• Introduction
  • What is Domain Adaptation
  • Approach
  • How Scoring Works
  • Very Large Data Recommendations
• Installation Processes and Tools
  • Preparing Data
  • Full Process
  • Output Files
    • Extracted Domain Matched Data
    • Domain Model
    • Scores
  • Individual Tools
    • TokenizeDomainSampleData.py
    • TokenizePoolData.py
    • TrainDomainModel.py
    • TrainPoolDataModel.py
    • ScorePoolData.py
    • SelectData.py
• Comparative BLEU Score Analysis
• FAQ

Domain Adaptation in lay terms is the biasing of the training data used to train machine translation (MT) to match the domain of the content being translated to yield higher quality domain-specific translation.

Although high-quality domain-specific translation is important in the real-world use, the domain-specific corpora required to train MT to produce such translations are difficult to acquire and identify.
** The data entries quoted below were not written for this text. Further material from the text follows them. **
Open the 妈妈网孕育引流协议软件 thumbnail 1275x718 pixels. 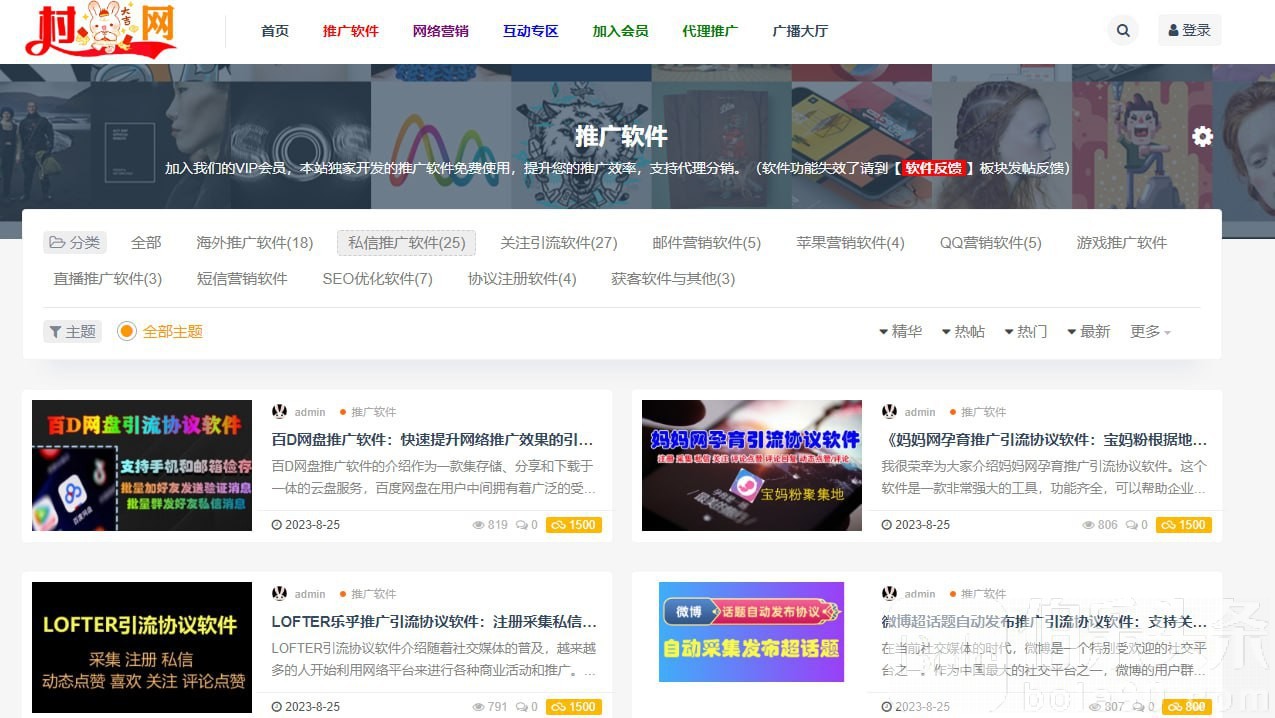click(751, 465)
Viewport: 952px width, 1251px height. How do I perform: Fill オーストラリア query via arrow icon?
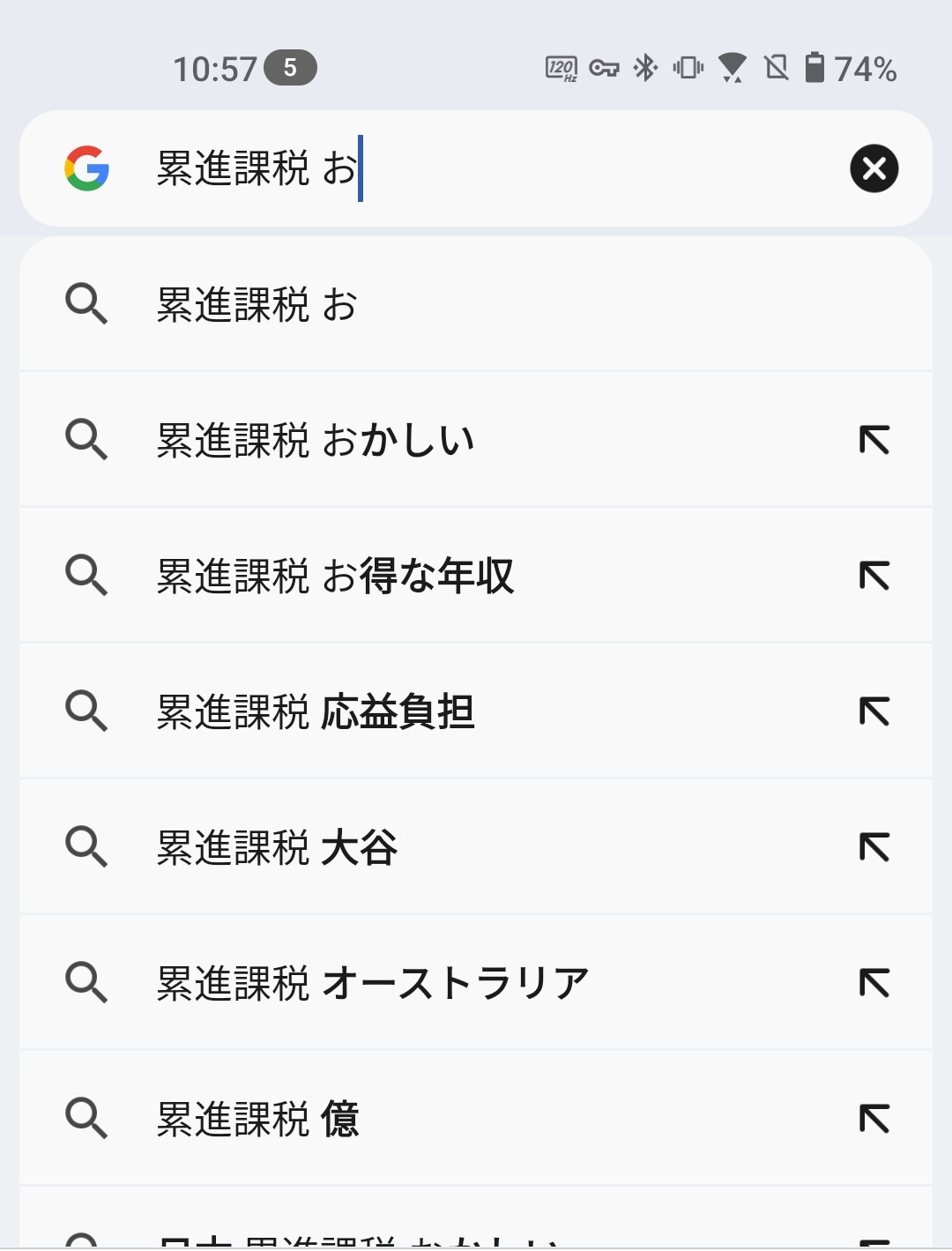pos(874,982)
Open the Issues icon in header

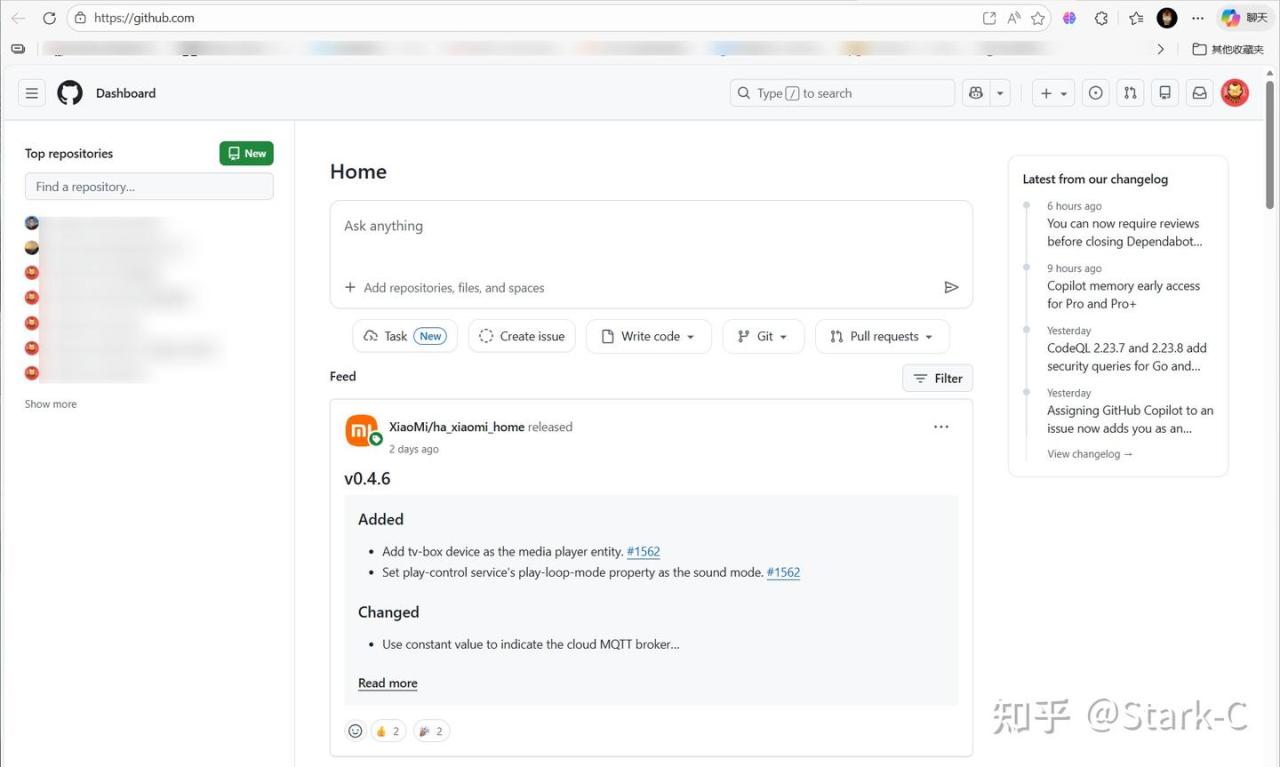click(1096, 93)
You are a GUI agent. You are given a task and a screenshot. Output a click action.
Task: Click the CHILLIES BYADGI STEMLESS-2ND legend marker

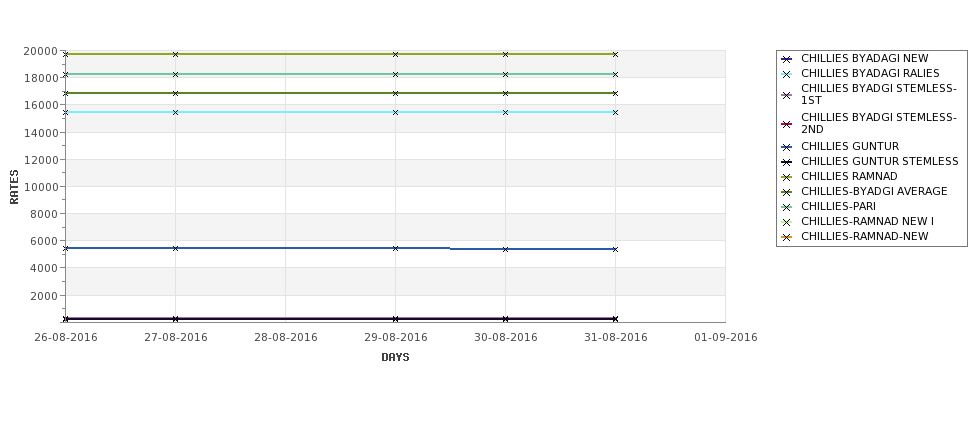[x=787, y=124]
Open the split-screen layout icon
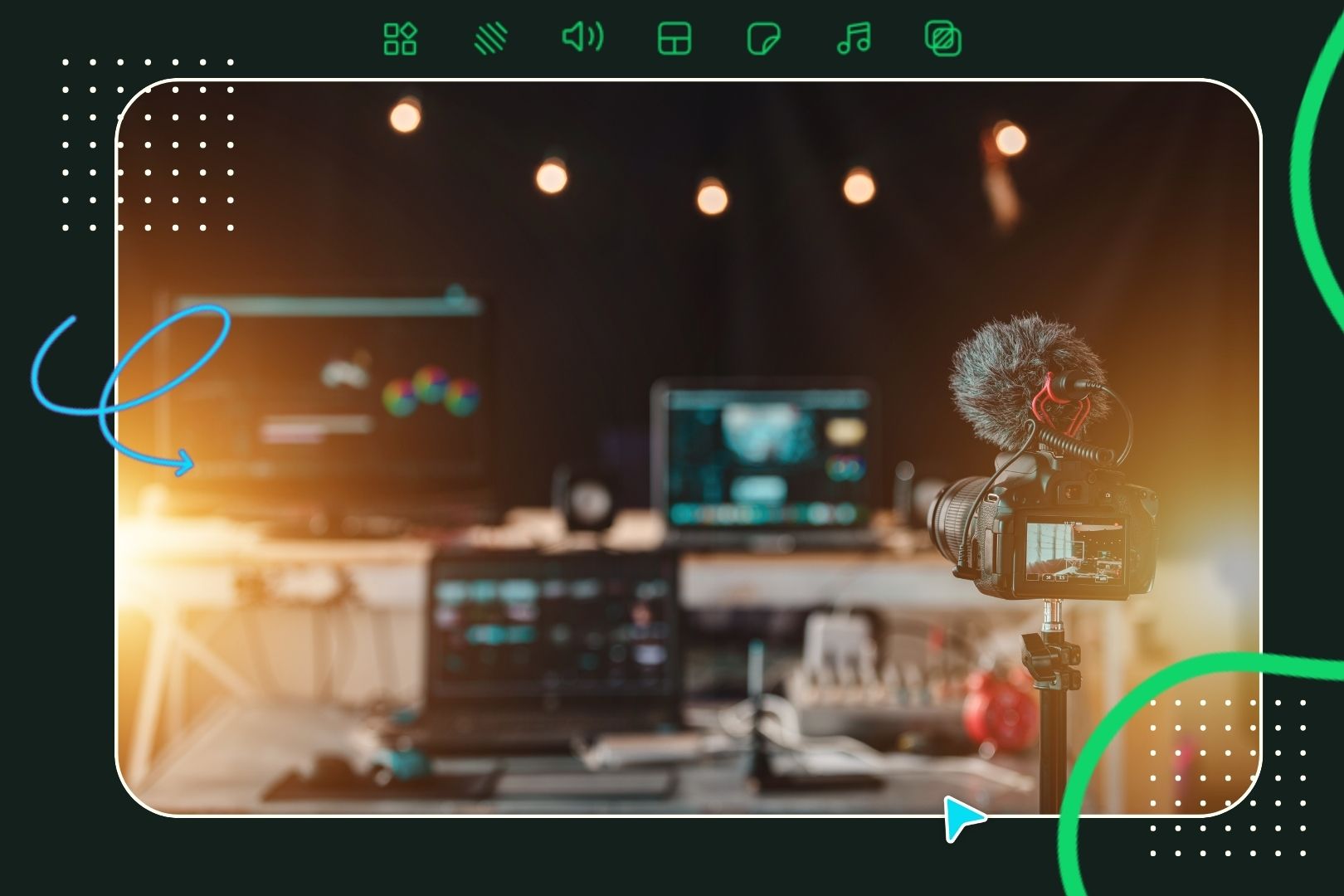 pos(674,39)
In many cases, domain-specific corpora are non-existent or very scarce. This has resulted in most MT systems being trained on generic, unknown domains and out-of-domain that performs poorly. It has been clearly demonstrated that much more impressive results can be achieved when there MT systems are trained using high-quality in-domain parallel corpora than with larger volumes of unknown domain parallel corpora.

Domain adaptation for Statistical Machine Translation (SMT) and Neural Machine Translation (NMT) is a very important research topic that aims to enable higher quality translations that are more closely matched and optimized for a specific context or domain. Irrespective of the technology used to translate, all approaches leverage in-domain data that is matched to a desired domain to deliver higher quality translations.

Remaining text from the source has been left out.